What color hat are you wearing today? Are you happy with your life and the way things are around you?
Deciding, for research sake, do you wear a grey colored hat today or are you angry and vengeful, deciding to go with a darker colored black hat? Does anyone care about the hats anymore?
It may seem like a trivial question, but I do remember some time back reading or hearing a reference that basically stated: If you give public attention to your adversary, the stronger they get by giving them recognition.
We keep using terms like “Hacker” and “Black Hat”; and, I understand the need to continue to classify the behavior. However, are we inadvertently giving individuals too much inherited power by recognizing them in context and connotation?
I’ll admit I’ve been having a very tough time finding my own words to express this thought. In my head it’s very black and white. You’ve either committed a crime, or you have not; meaning: Just because you’ve thought about getting back at your old boss does not make you a bad person, nor does successfully completing a pen test make you a wanted criminal; but, the raw act itself, what did you, or a group of individuals do? Did you break the law, or did you not?
It seems is so much simpler to look at it in those terms: black and white. I think the ecosystem of cyber security is simply moving in that direction naturally; so, I’d like to give it another nudge.
I can’t remember the last time that I read an article that specifically stated a group of “Black Hat Hackers” broke into a bank’s infrastructure and stole a large sum of money. Rather, most articles seem to simply state: “a group of individuals broke into a bank’s infrastructure and stole a large sum of money”.
But what would be gained by changing the language, and what would simply change by changing the language used to describe cyber security? Would you no longer like your job because you’ve lost the romantic espionage side? Would you come to work if you couldn’t claim that you were a hacker? Would changing the language change the overall surface of behavior in the ecosystem itself? Would hacktivists continue to hack into systems if they were no longer given a name like “hacktivists”?
From my understanding, if you go back to the manifesto and other literature, the term “Hacker” simply meant someone who liked to tinker with things and make them do things that they were not designed to do; and, they enjoyed the journey of discovery.

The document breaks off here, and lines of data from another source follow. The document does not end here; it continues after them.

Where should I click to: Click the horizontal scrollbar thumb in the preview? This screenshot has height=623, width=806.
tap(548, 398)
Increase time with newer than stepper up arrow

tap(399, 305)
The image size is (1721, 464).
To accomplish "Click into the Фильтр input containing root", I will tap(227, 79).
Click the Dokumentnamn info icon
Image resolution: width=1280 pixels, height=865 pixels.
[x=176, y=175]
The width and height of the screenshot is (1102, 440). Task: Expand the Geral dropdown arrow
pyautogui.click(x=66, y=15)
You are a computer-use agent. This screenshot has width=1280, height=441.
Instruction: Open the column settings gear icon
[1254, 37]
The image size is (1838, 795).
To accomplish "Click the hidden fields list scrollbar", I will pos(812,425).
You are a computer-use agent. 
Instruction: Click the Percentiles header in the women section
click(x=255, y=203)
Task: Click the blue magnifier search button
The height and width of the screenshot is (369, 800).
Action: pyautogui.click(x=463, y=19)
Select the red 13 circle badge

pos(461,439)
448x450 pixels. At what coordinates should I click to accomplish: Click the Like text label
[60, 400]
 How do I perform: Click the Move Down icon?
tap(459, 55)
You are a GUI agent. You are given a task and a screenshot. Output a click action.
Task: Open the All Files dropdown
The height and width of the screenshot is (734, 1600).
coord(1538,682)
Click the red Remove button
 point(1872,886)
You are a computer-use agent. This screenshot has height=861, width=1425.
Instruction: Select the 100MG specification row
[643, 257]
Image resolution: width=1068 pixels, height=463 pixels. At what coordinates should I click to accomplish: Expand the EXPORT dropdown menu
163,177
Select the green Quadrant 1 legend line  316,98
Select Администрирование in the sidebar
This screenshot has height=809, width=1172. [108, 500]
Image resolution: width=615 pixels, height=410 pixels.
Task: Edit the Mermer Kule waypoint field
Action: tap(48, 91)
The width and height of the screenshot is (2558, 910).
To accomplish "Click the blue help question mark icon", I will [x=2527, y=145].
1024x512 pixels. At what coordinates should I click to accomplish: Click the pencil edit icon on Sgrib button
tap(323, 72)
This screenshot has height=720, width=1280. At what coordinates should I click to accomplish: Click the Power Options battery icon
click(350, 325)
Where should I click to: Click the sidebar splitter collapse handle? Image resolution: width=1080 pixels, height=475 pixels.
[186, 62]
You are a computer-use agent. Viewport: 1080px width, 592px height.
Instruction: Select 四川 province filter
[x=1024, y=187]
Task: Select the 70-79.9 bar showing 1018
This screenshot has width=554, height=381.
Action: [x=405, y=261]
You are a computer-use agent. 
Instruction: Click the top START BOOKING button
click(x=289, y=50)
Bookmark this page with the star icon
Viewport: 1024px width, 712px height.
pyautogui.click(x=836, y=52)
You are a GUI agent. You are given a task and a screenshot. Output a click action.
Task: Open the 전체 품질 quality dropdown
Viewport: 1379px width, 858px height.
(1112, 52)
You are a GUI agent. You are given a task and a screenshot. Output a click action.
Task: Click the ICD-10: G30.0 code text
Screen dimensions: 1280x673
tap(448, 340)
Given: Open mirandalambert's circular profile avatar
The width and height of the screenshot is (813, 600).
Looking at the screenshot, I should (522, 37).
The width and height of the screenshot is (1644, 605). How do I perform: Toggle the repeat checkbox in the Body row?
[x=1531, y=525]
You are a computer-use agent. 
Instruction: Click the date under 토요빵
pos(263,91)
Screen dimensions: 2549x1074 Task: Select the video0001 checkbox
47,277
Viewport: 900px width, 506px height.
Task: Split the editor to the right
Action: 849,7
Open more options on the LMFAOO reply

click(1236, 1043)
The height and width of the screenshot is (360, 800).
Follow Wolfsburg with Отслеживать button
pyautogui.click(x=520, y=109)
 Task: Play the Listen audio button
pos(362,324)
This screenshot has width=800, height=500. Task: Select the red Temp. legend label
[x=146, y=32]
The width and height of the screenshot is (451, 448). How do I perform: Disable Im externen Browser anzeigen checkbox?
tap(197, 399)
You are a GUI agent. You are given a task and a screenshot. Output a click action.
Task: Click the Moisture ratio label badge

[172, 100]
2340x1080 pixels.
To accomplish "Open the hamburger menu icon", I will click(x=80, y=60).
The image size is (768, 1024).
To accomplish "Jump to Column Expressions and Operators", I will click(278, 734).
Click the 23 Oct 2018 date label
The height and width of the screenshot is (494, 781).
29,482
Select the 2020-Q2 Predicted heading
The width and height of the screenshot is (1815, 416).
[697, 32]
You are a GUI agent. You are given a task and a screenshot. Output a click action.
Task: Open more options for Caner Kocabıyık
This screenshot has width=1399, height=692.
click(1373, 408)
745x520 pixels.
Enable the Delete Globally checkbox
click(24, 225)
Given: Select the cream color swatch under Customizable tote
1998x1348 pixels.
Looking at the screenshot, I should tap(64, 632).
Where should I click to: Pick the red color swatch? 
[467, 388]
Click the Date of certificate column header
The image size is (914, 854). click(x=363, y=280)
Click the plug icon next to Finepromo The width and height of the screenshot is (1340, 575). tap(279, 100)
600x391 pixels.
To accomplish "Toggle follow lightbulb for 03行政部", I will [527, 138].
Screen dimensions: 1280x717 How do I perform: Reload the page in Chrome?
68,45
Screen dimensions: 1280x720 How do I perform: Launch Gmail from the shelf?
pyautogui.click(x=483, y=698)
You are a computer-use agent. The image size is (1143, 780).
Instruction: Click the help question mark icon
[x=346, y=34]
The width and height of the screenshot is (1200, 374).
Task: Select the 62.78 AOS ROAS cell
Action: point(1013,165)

I can hear it now, large cyber security vendors shouting, “They are Hackers! Evil, malicious, and devious people who wish to overthrow your empire!” All of that just to protect their profits. I mean, if you took out all the fearful language, what would you have left? Would you buy something where the advertisement sounded like this:
“Are you experiencing broken headers that are affecting your overall network performance? Do you have emails that are sending users to destinations they do not want to go to? Then get our new shiny network traffic manager”
Even though we are pretty much talking about a layer 7 firewall, there really doesn’t seem to be a need to rush out and protect myself from “Hackers” trying to forge headers and send in phishing emails to redirect users to malicious sites.
So what can we deduce from this random thought? For starters, language truly drives the industry. Whether out of fear, profit, or protection, it is clear that the language used has a way of drawing in customers to spend their money on your products and services.
Secondly, the new question arises: would changing the language change the behavior of the ecosystem? Would people take their vetted up frustrations and run out to join a “Hacktivist” group if there were no banner to rally behind? Where would they go?
So it is very clear that the language we use has a very direct affect to the ecosystem we work within. The real quest will be in choosing what to say.